- 41°6′46″N 1°14′58″E﻿ / ﻿41.11278°N 1.24944°E
- Type: Roman theatre
- Cultures: Iberian, Roman
- Location: Tarragona, Spain
- Region: Hispania Tarraconensis

UNESCO World Heritage Site
- Type: Cultural
- Criteria: ii, iii
- Designated: 2000 (24th session)
- Part of: Archaeological Ensemble of Tárraco
- Reference no.: 875-006
- Region: Europe and North America

Spanish Cultural Heritage
- Official name: Yacimiento Arqueológico Teatro Romano
- Type: Non-movable
- Criteria: Archaeological site
- Designated: 5 December 1977
- Reference no.: RI-55-0000111

= Roman Theatre (Tarraco) =

Roman theatre in Tarragona, Spain

The Roman Theatre of Tarraco is a Roman theatre in the Roman colonia of Tarraco –present-day Tarragona, Spain–, capital of the Roman province of Hispania Tarraconensis. Built at the end of the 1st century BC, in the time of Augustus, in the area of the local forum and the port, it was used for Roman theatrical performances.

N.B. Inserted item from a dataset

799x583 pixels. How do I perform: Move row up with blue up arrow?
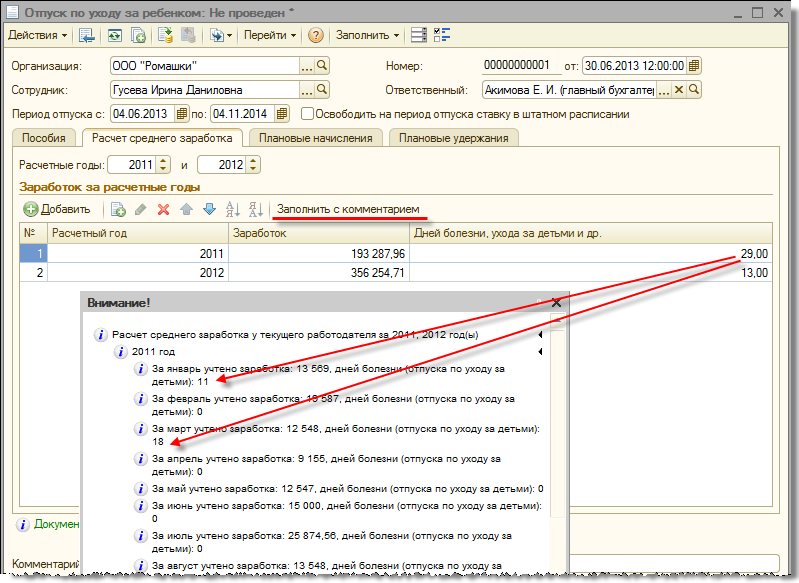pos(186,209)
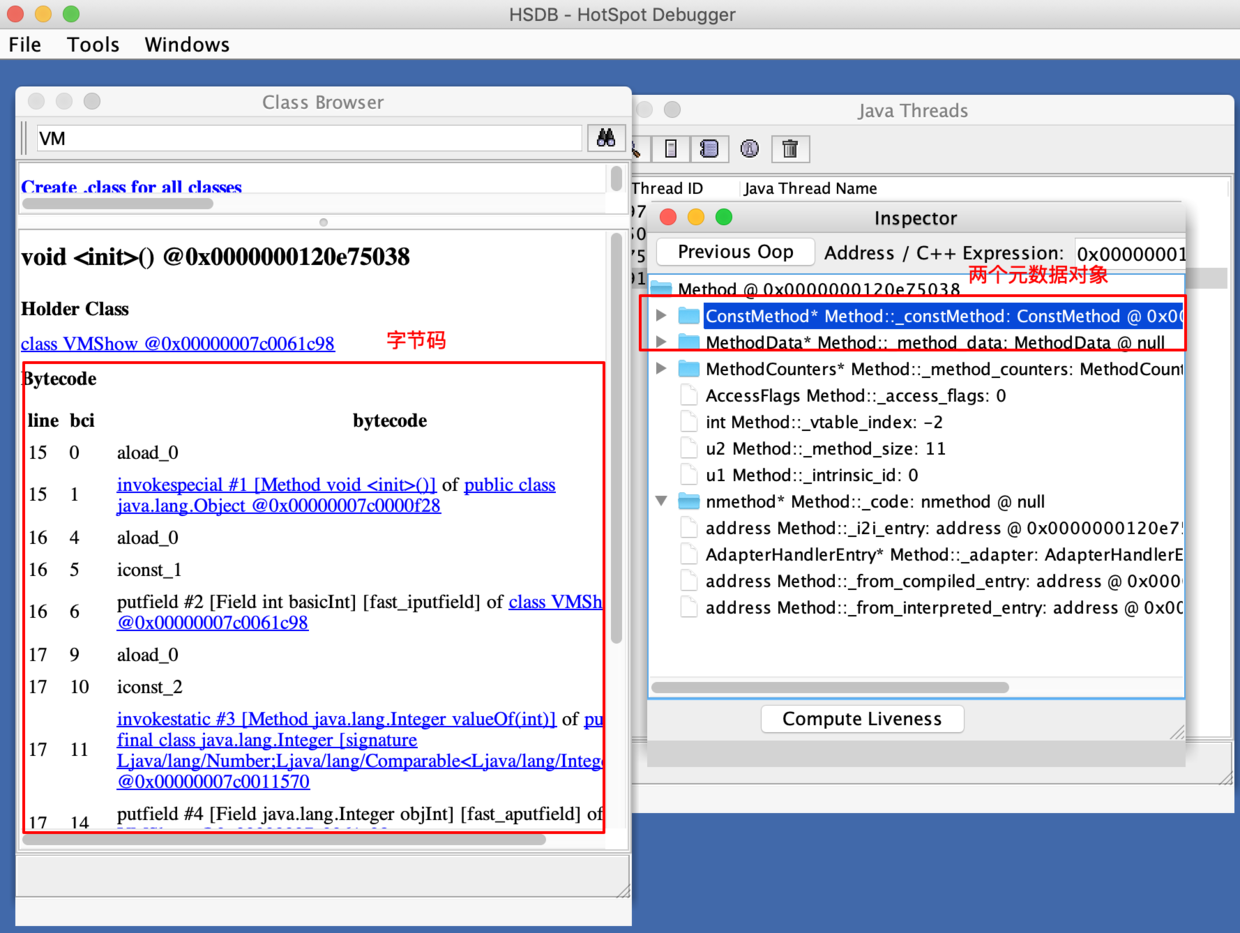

The planners took advantage of the steep slope of the hill to build part of the seating. Despite much of it having been destroyed during the 20th century, the remains of three fundamental parts of the structure are still visible; the cavea (seating), the orchestra and the scaena. The ruins can be seen from the purpose-built lookout point. Nowadays, it is part of the Archaeological Ensemble of Tárraco that was declared a World Heritage Site by UNESCO in 2000.

==History==
The theatre was built during the time of Augustus at the end of the 1st century BC as part of the monumentalization of the forum of the colony, making it one of the most emblematic buildings of Tarraco.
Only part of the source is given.